What you are asked to do: Copy word for word the lines in the records below, starting at the line with "Task: Click the Add column search field" and ending at the line with "Instruction: Choose 円形 radial gradient type". Skip the pictures.

Provided records:
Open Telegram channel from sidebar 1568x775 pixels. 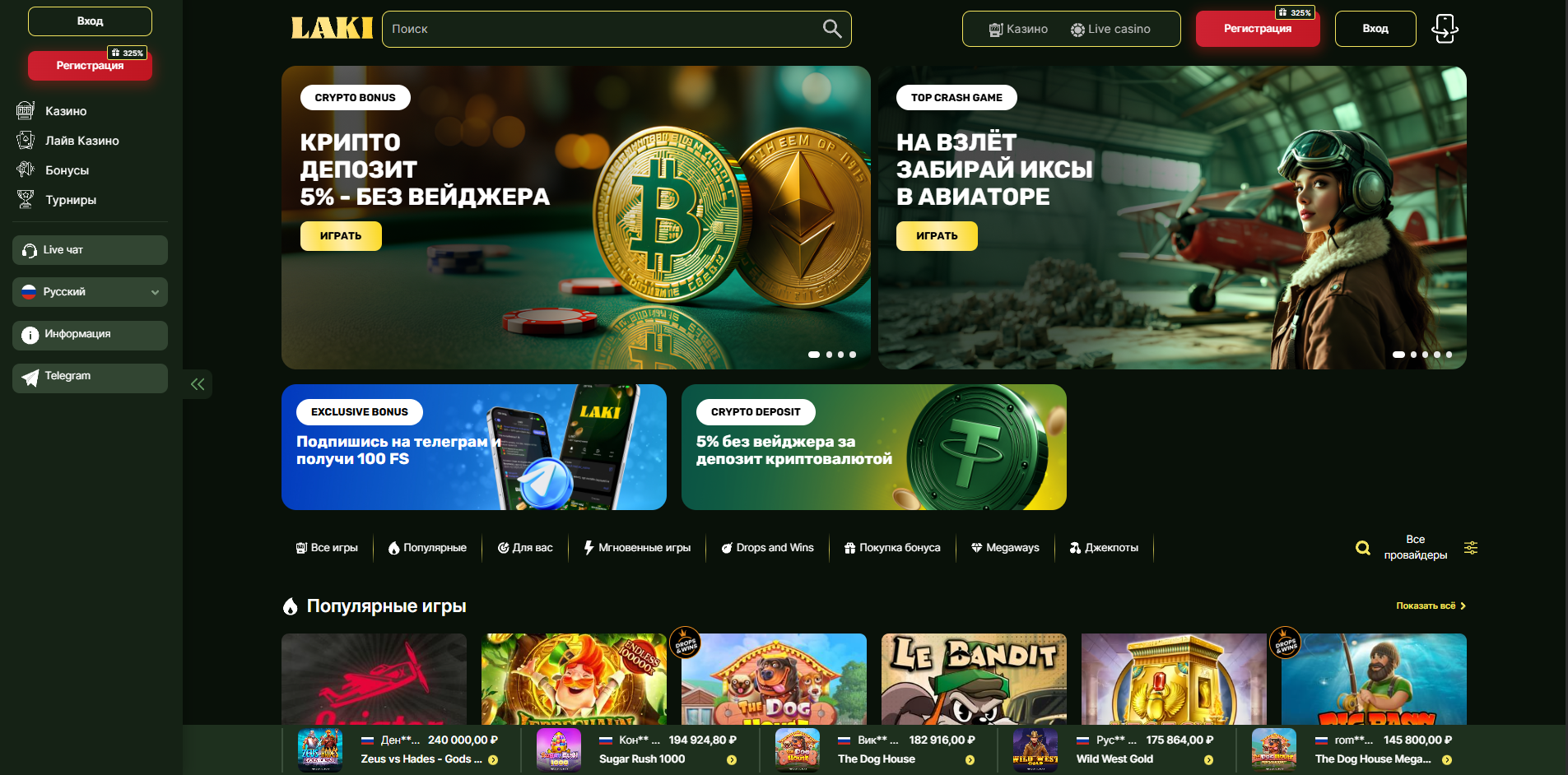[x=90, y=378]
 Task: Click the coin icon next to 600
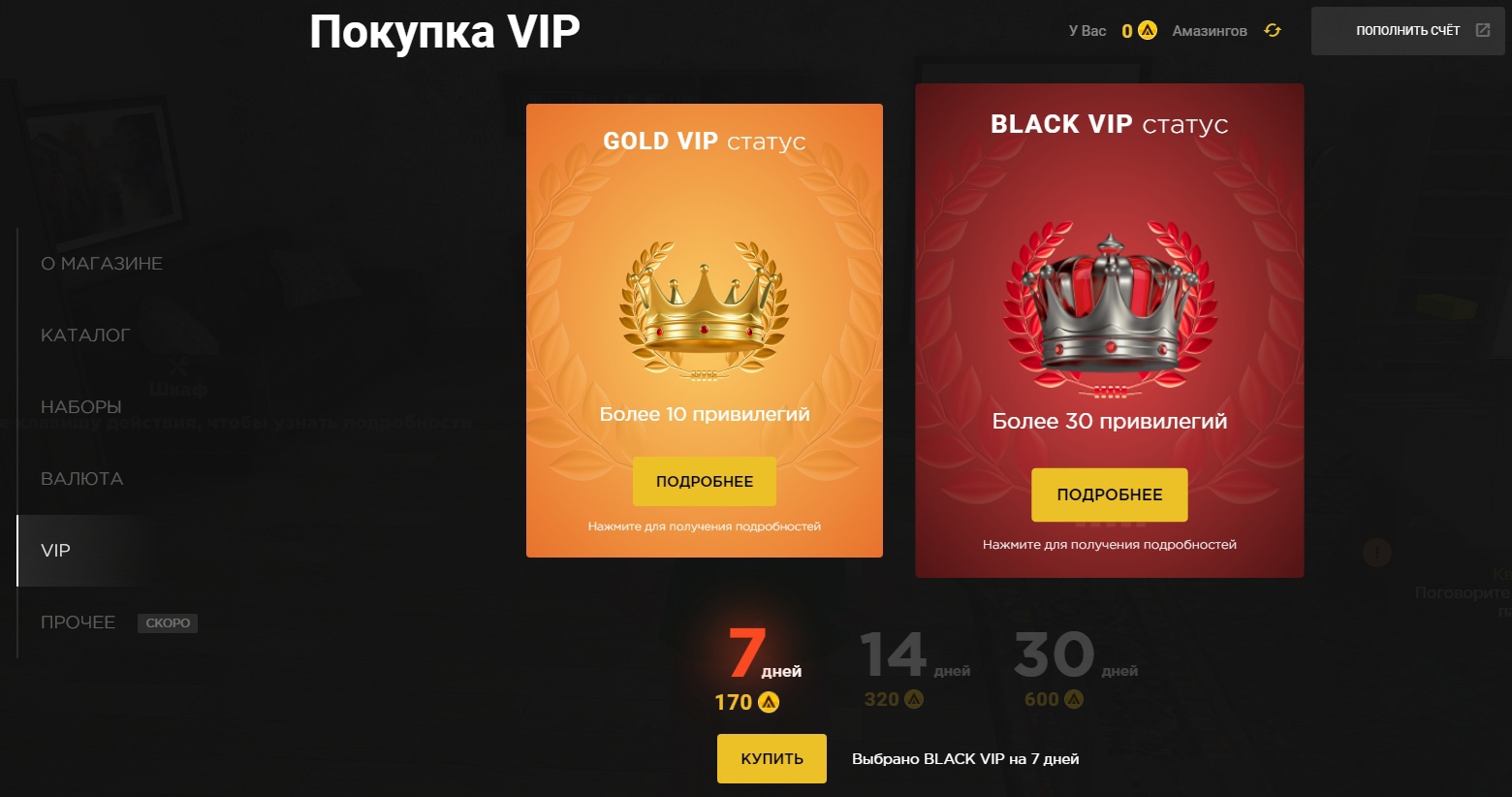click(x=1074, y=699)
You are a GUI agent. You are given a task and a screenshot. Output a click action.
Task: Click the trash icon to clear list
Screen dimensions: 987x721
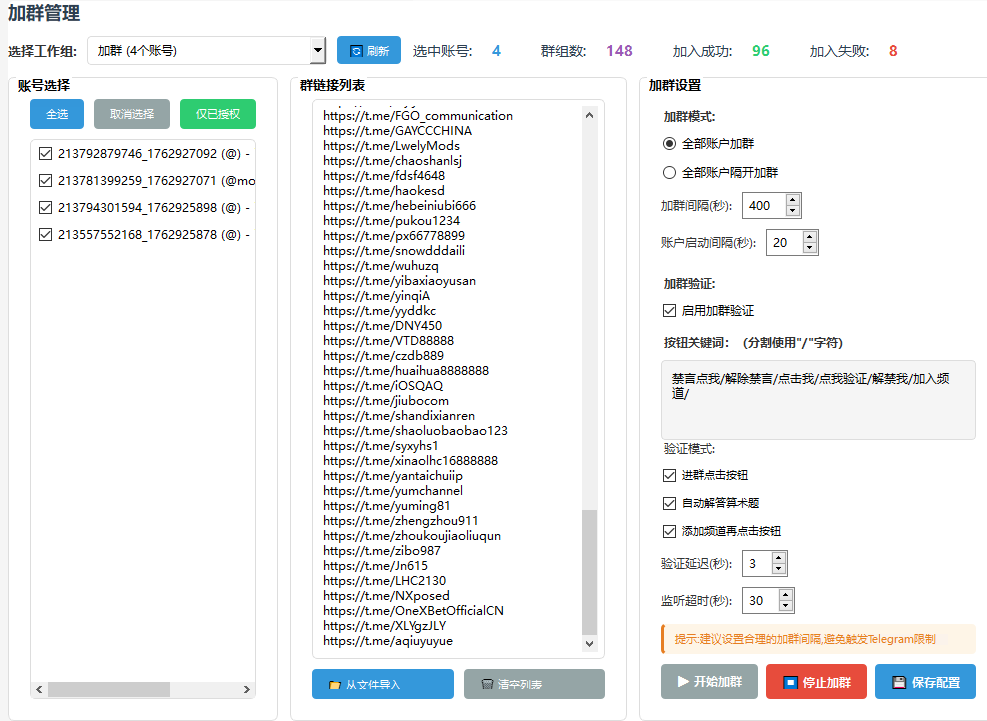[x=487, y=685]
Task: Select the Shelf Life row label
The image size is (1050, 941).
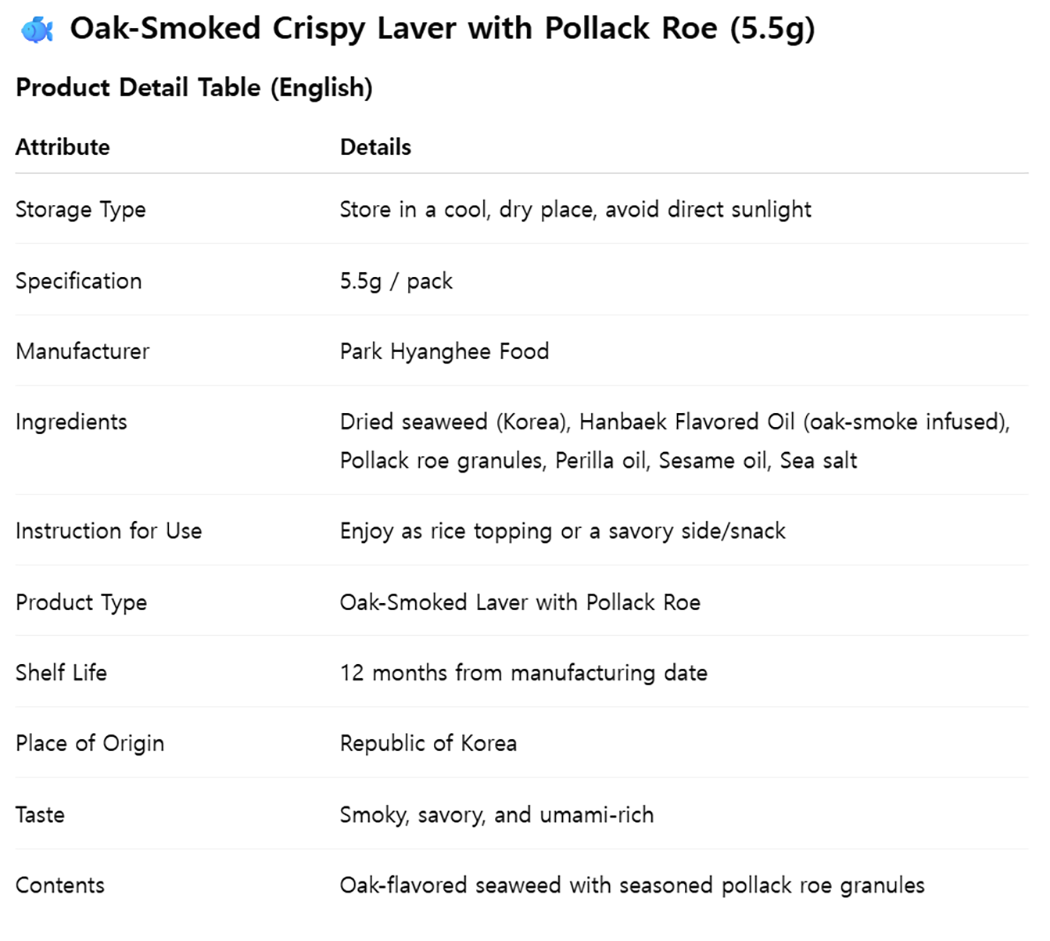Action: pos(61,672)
* * *
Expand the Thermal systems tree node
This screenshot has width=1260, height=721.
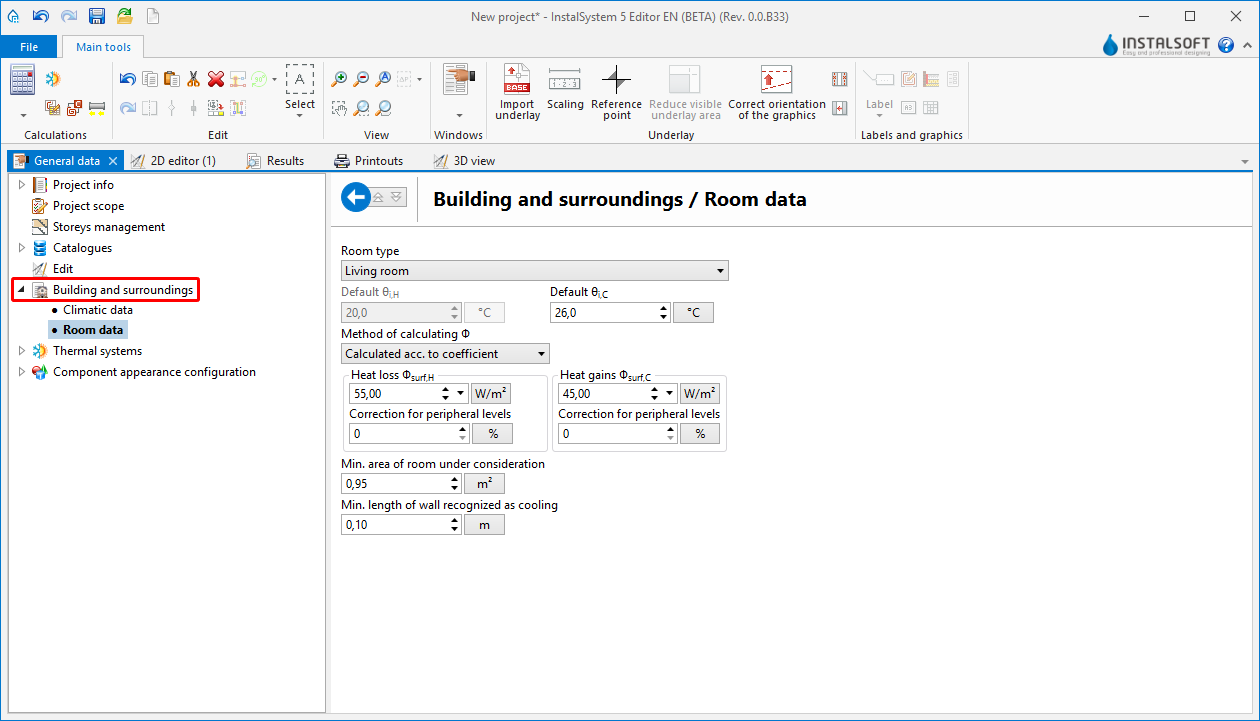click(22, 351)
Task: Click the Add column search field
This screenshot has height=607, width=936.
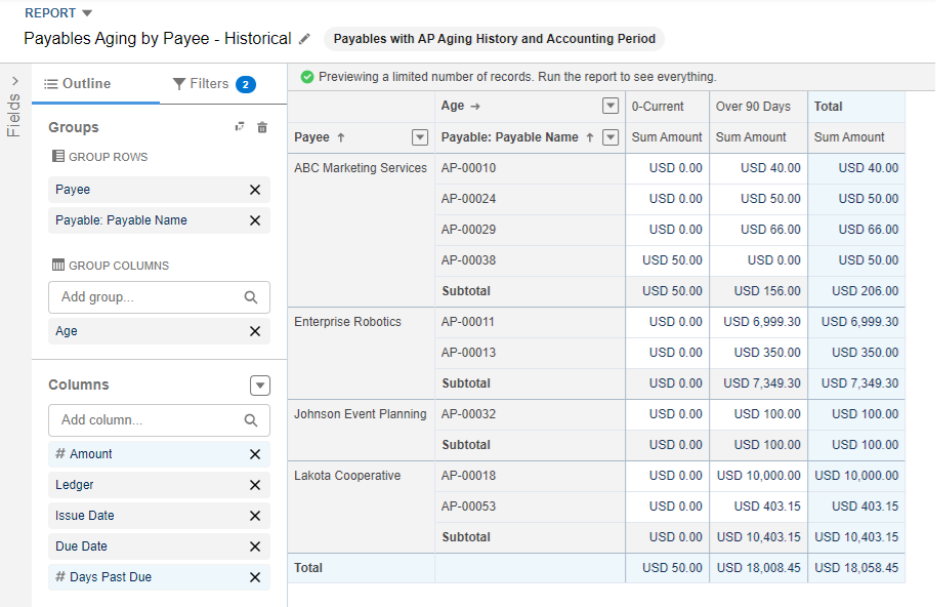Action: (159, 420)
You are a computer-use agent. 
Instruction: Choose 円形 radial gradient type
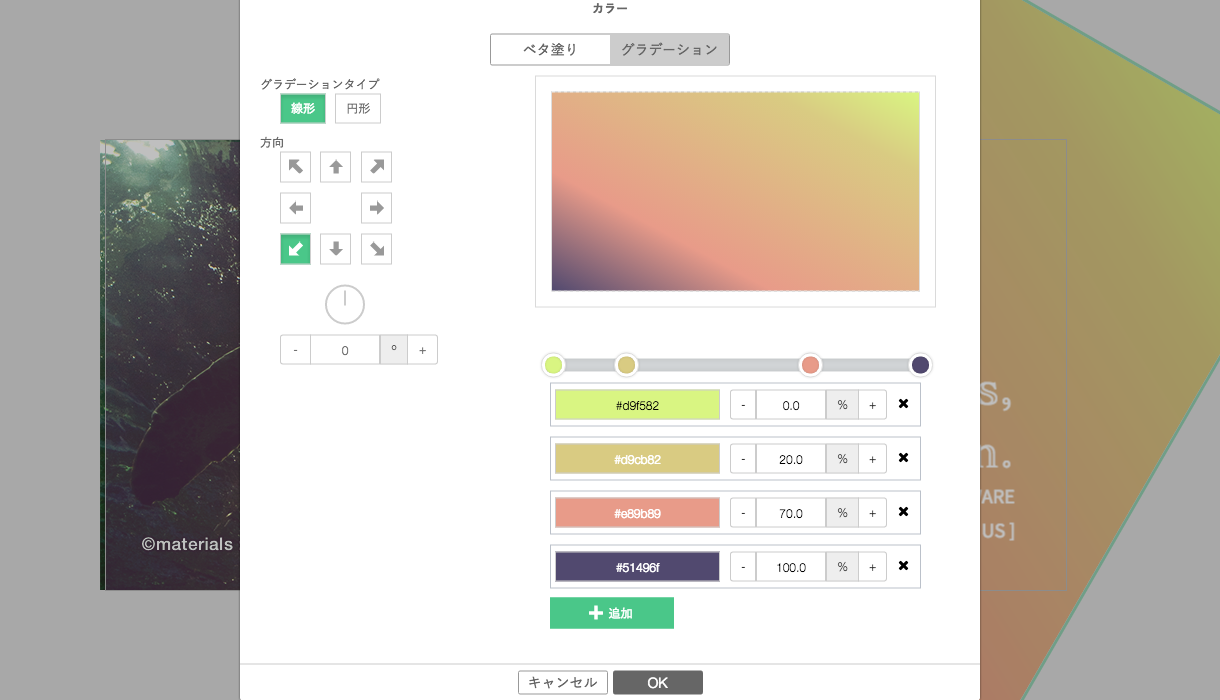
* * *
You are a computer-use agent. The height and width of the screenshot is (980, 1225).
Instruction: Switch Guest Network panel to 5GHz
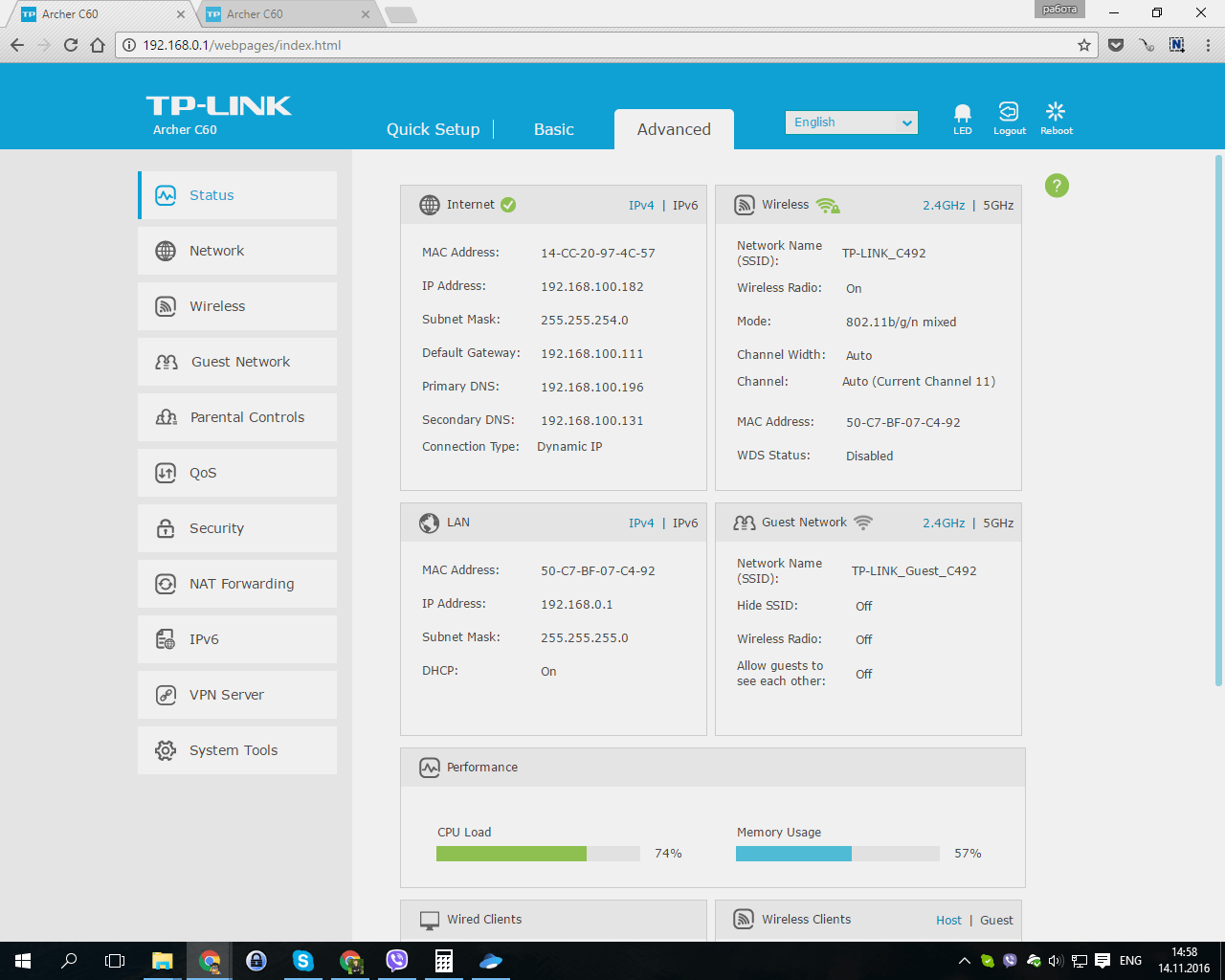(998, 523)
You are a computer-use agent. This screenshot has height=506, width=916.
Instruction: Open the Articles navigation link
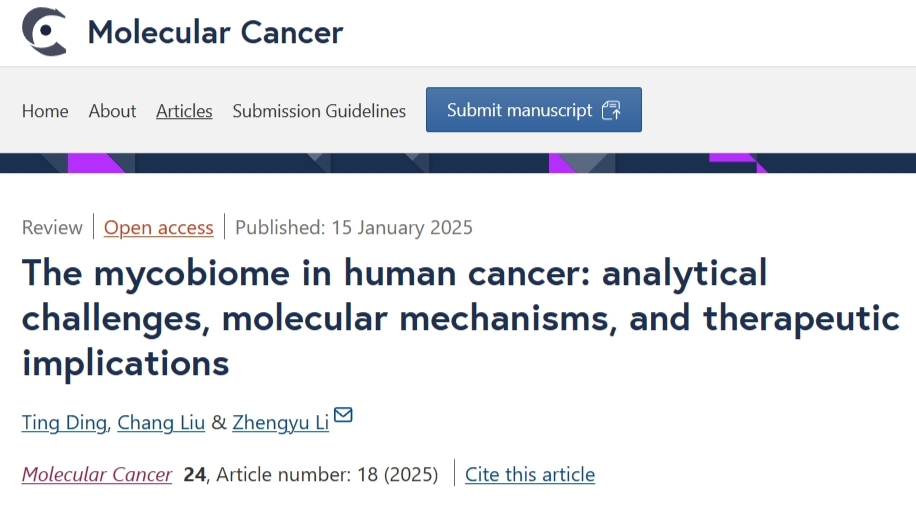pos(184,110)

Response to the task:
Task: Click the Add column search field
This screenshot has height=607, width=936.
Action: (159, 420)
You are a computer-use agent. 
Instruction: Choose 円形 radial gradient type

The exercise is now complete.